[[ Data for review open ]]
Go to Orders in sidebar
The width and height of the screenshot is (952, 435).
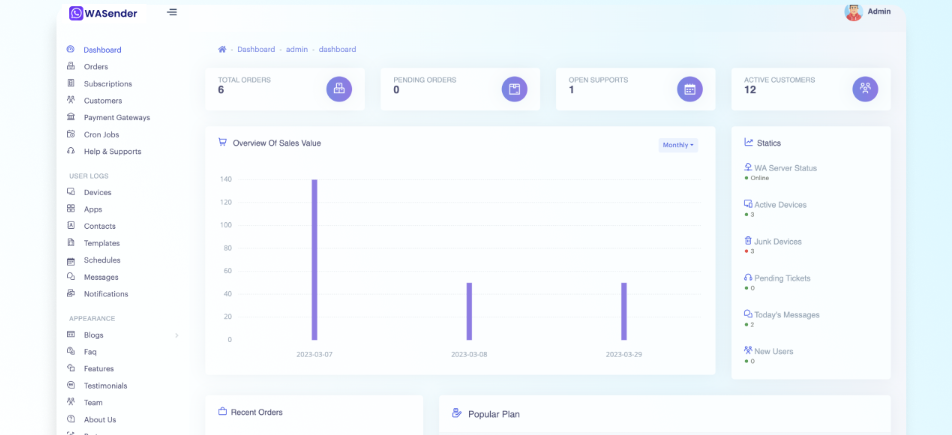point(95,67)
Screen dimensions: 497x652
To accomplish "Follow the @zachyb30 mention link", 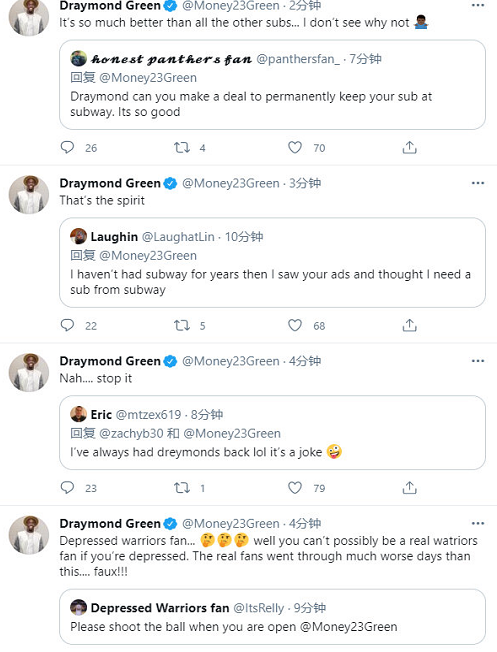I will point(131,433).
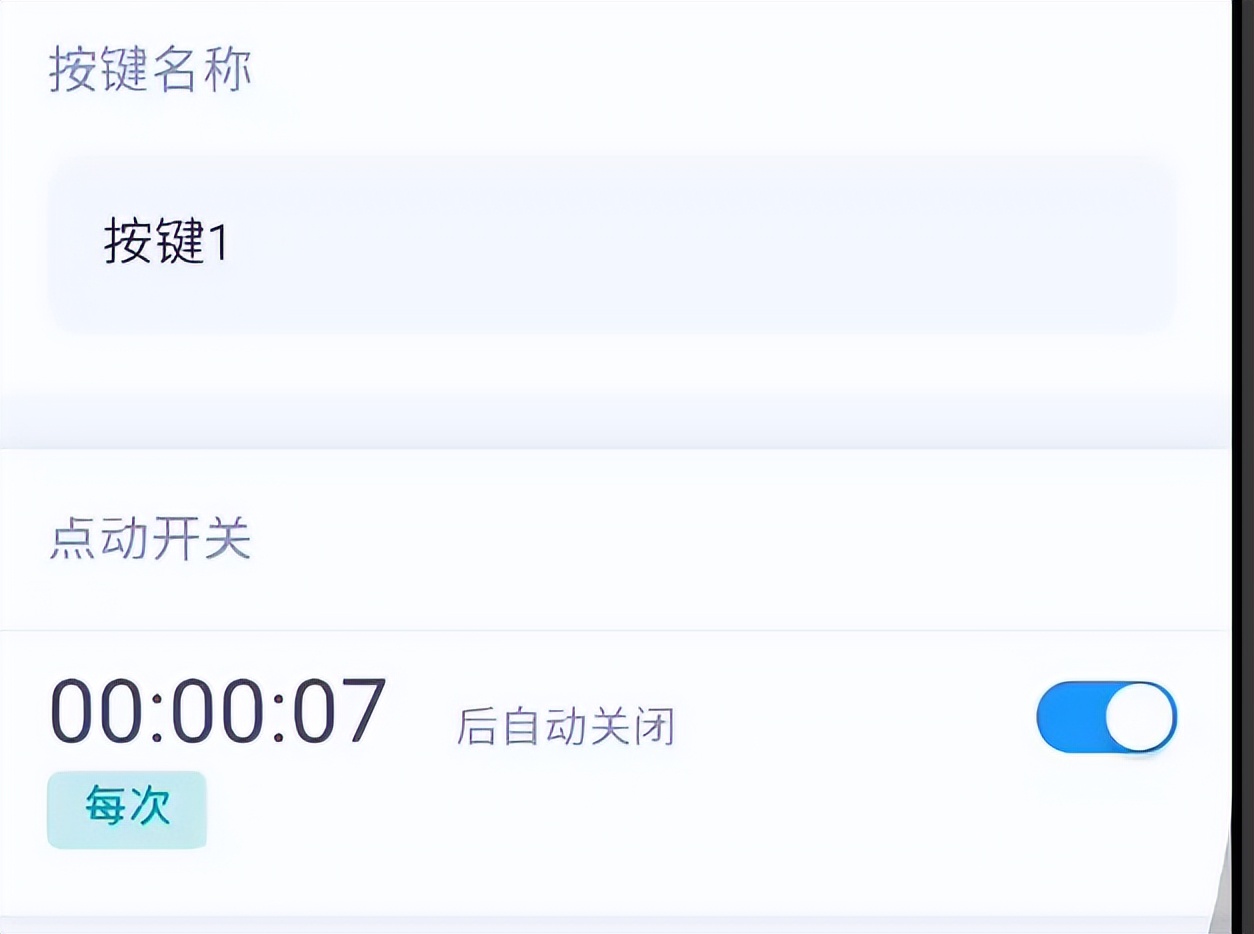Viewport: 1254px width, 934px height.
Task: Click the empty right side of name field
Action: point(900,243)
[[ Data for review closed ]]
▶ _Instructions for the task_
Exact repetition required: repeat the first line of the listing above, the line containing "Screen dimensions: 497x652", and every line between, leaving out pictures.

▶ _Task output_
Go to Orders in sidebar
The width and height of the screenshot is (952, 435).
point(95,67)
Screen dimensions: 497x652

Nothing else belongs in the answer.